We were delighted that the titmice chose our birdhouse to nest in this year.  Once the nest was chosen the male’s call began to sound threatening and kind of rough, unlike his usual sweet song. He aggressively patrolled the yard, now his territory. Some people think crows in the garden scare away little birds, but nesting titmice and crows cohabited well here.

Oak titmice are year-round residents of the yard and so are California towhees. Here is something we have discovered this year: towhee sex is is violent and it happens in midair in a fast flurry of bodies and feathers. The birds make weird grunting sounds that we never hear from them otherwise. Their usual call is a boring and sometimes irritating cheep cheep cheep that can go on for hours and is loud enough to wake humans. Chimneys and rooftops are their territory. They scratch the ground, chicken-like, which to me is rather comforting. 

Ok, I must admit a slight irrational prejudice against the towhees. More than once I’ve mistaken one of them for a rat in the garden. They move in a devious way like rats, scurrying with heads down. And they’re a similar brown color to the rats that live here. I do know this unfortunate resemblance is not their fault.

We have learned the beautiful songs of the Bewicks wren this spring but we’ve only seen one and assume it’s the male. He likes to eat lettuce planted in straw bales in the garden, and he sometimes comes to the feeder for suet. We have been anxious for him to find a mate, settle down and live with us.

Mourning doves visit most often in the morning and evening at dusk. We know that their nests can be found in unlikely places. In my San Francisco garden the female laid eggs in a depression in a flower pot on the back stairs. We could see everything. Sadly, so could the crows; the eggs were stolen. Here in Santa Rosa we haven’t seen them nesting, though our neighbor Linda told us they nested on her electric meter last year.

One day I watched an elaborate dove mating ritual. There was wing flapping and feather ruffling and head bobbing and something that looked like passionate making out where they would grab each others’ beaks and hold on while moving back and forth. It went on for a while. Then another time they just did it with no ritual at all.
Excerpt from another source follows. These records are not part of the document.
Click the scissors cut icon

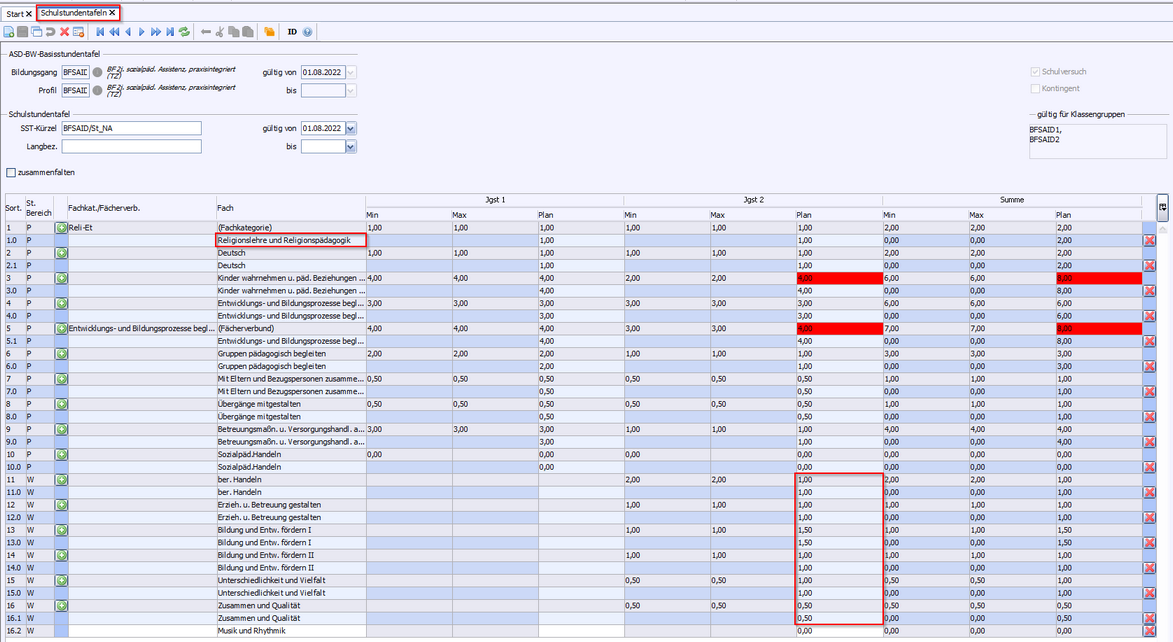220,32
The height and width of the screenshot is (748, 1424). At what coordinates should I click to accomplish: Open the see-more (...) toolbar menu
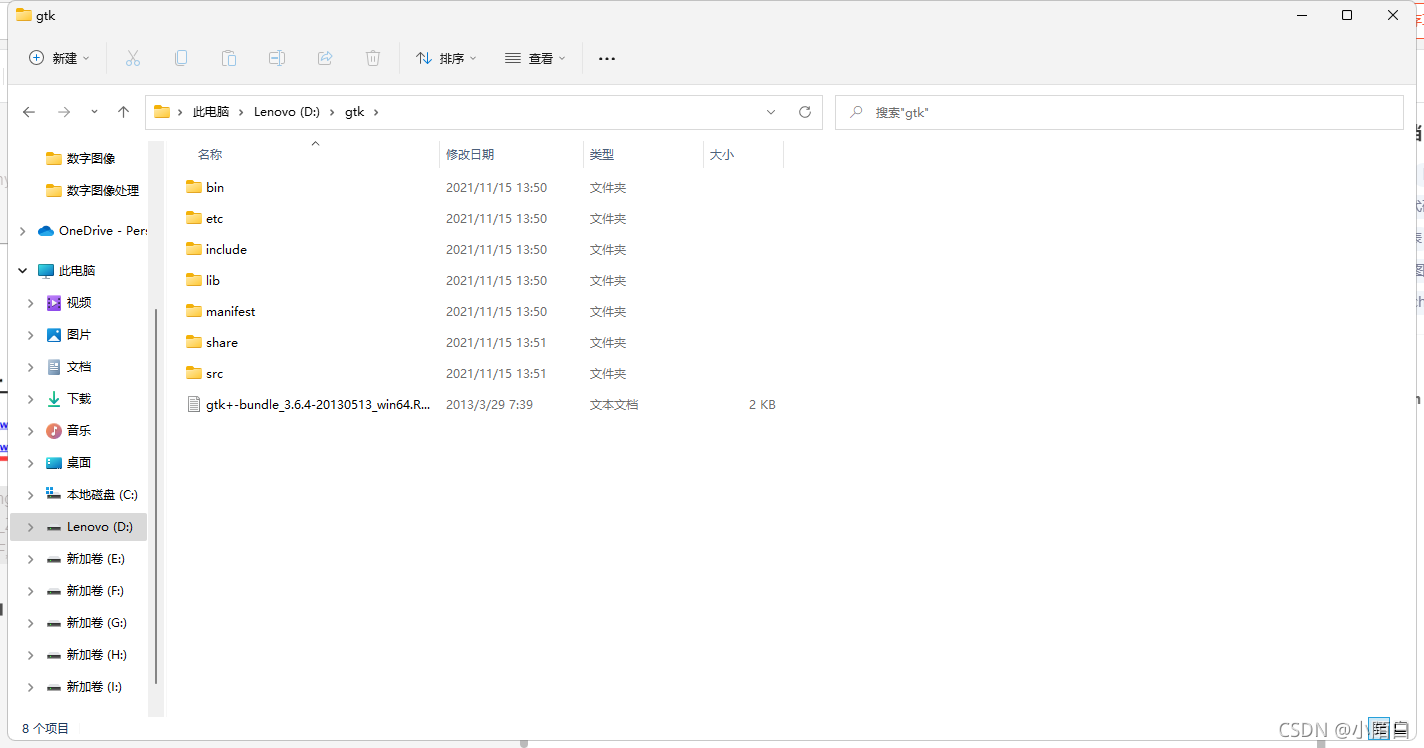pos(606,58)
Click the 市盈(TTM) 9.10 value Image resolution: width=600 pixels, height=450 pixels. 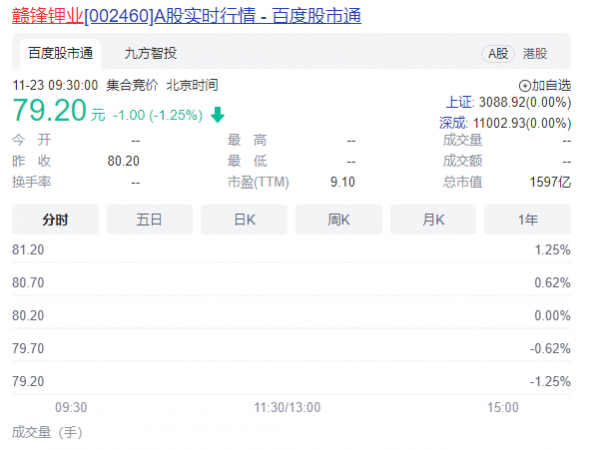(x=342, y=182)
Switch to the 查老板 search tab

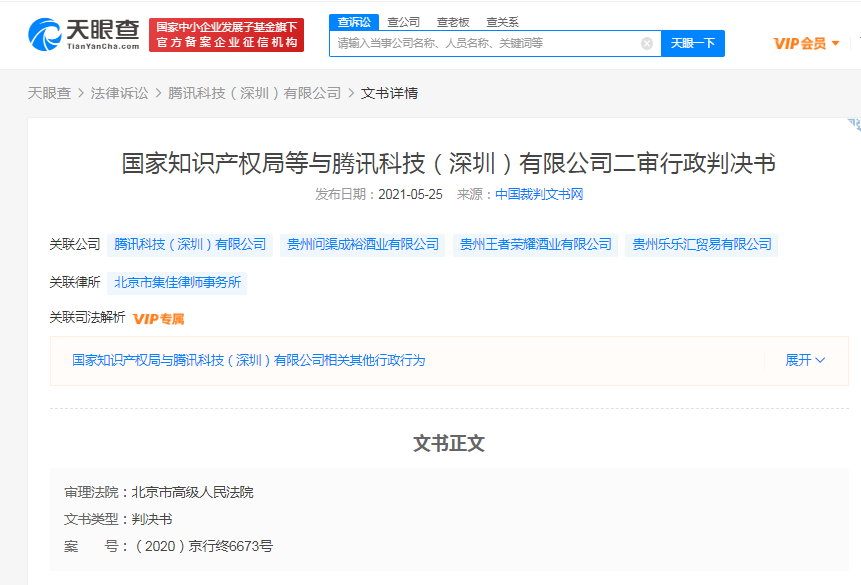(453, 21)
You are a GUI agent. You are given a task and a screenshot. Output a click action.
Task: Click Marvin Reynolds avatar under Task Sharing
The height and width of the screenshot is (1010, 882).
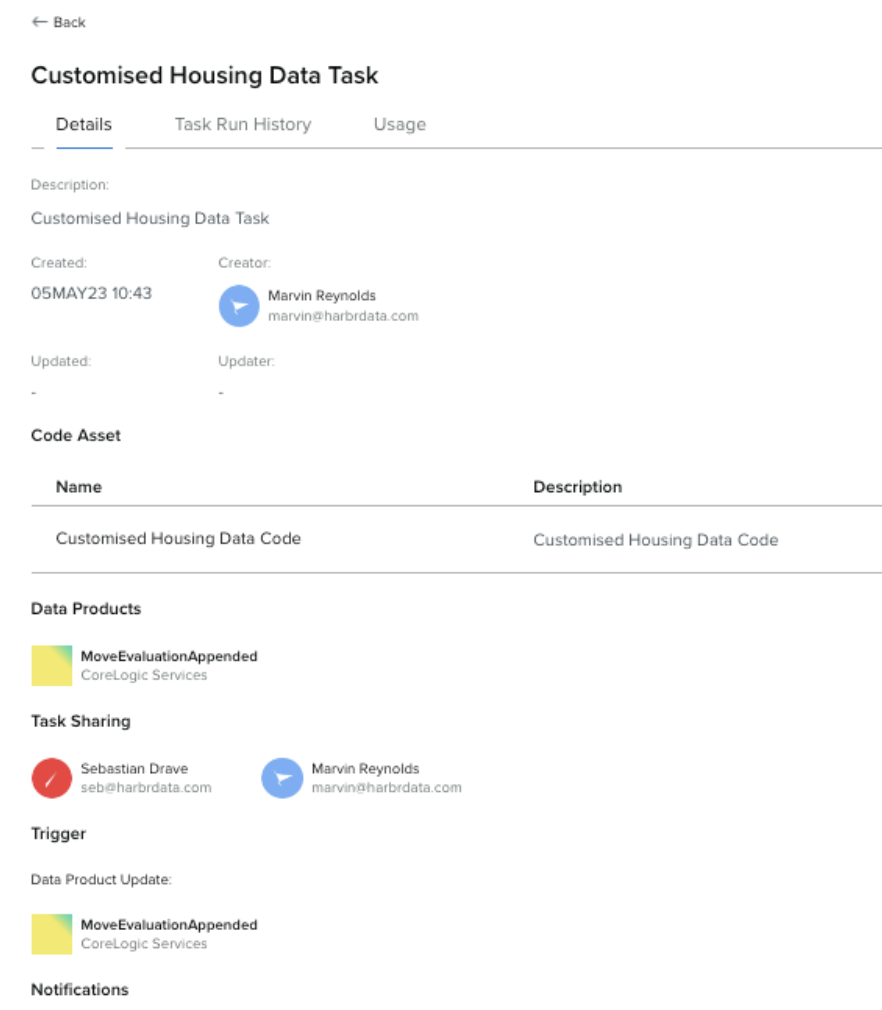click(282, 778)
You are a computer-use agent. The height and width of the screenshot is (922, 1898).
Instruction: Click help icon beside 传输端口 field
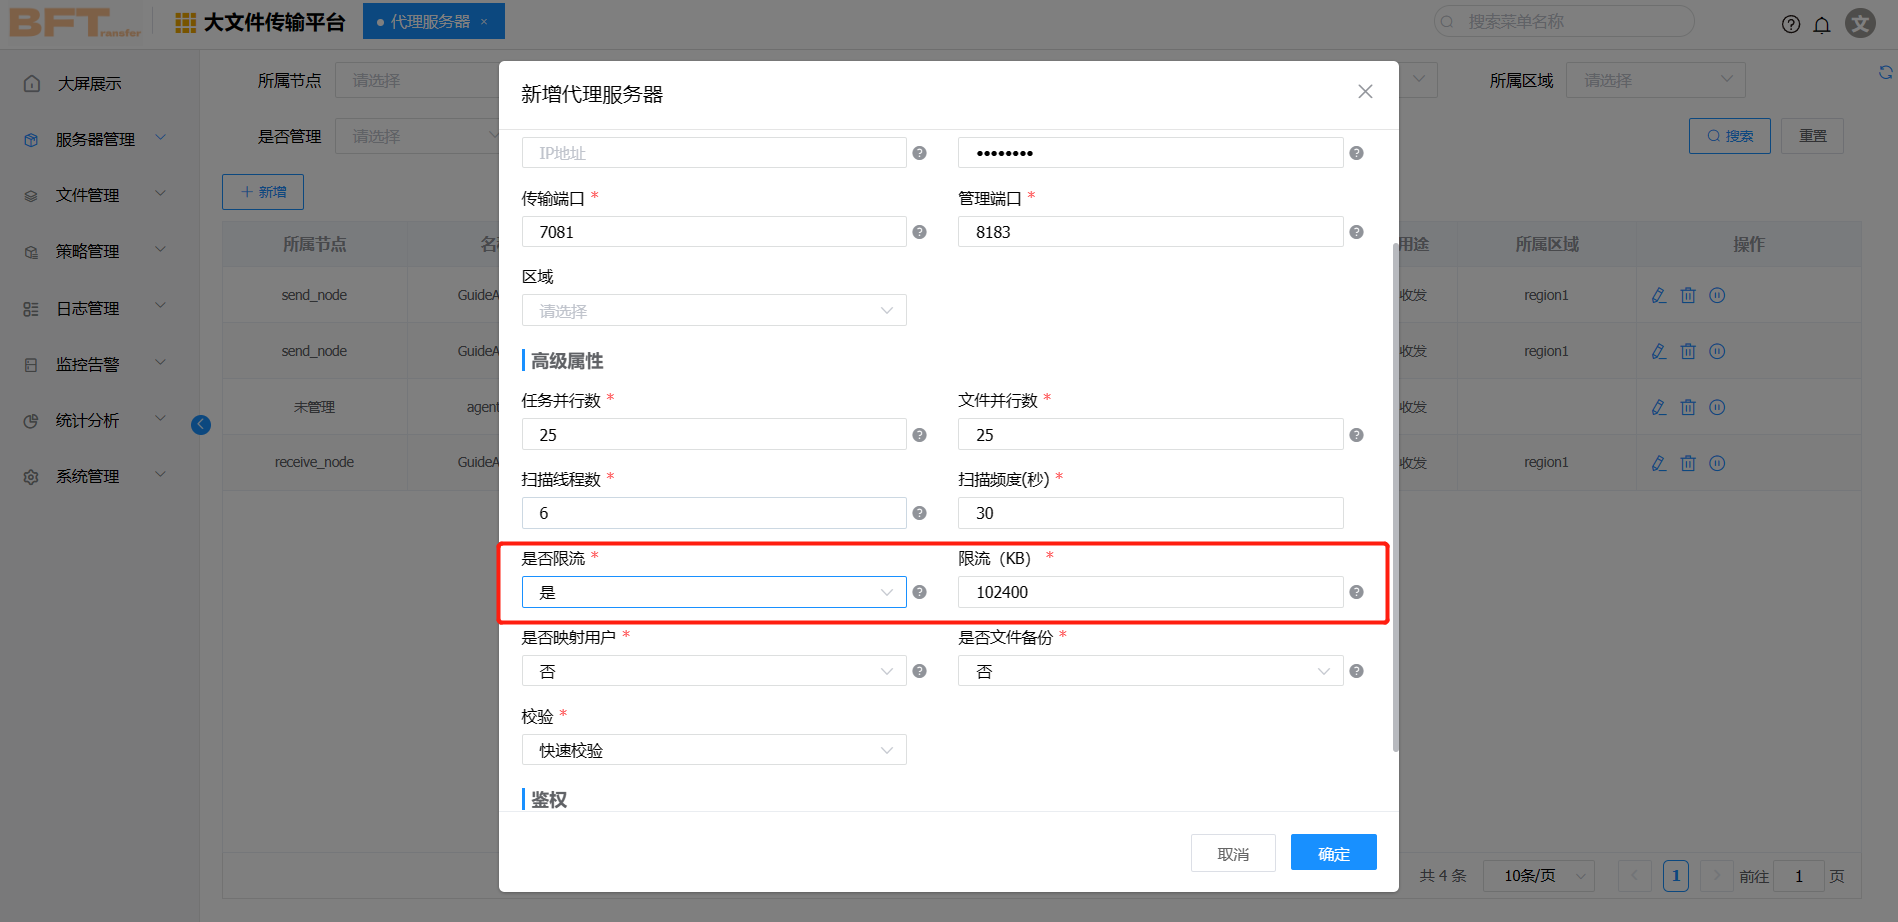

The couple, it turns out, only has to court once. They are a pair for the season.

Lately we’ve been delighted to see a pair of hooded orioles taking baths in the fountain. They do migrate south for the winter but have nested in the last two seasons in a bottle brush tree in the neighbor’s yard. 

Bird behavior is so very varied, often we can’t even confirm our observations by looking these things up in our bird books or online (I couldn’t find anything written about towhee sex). But we are having great fun learning by observing.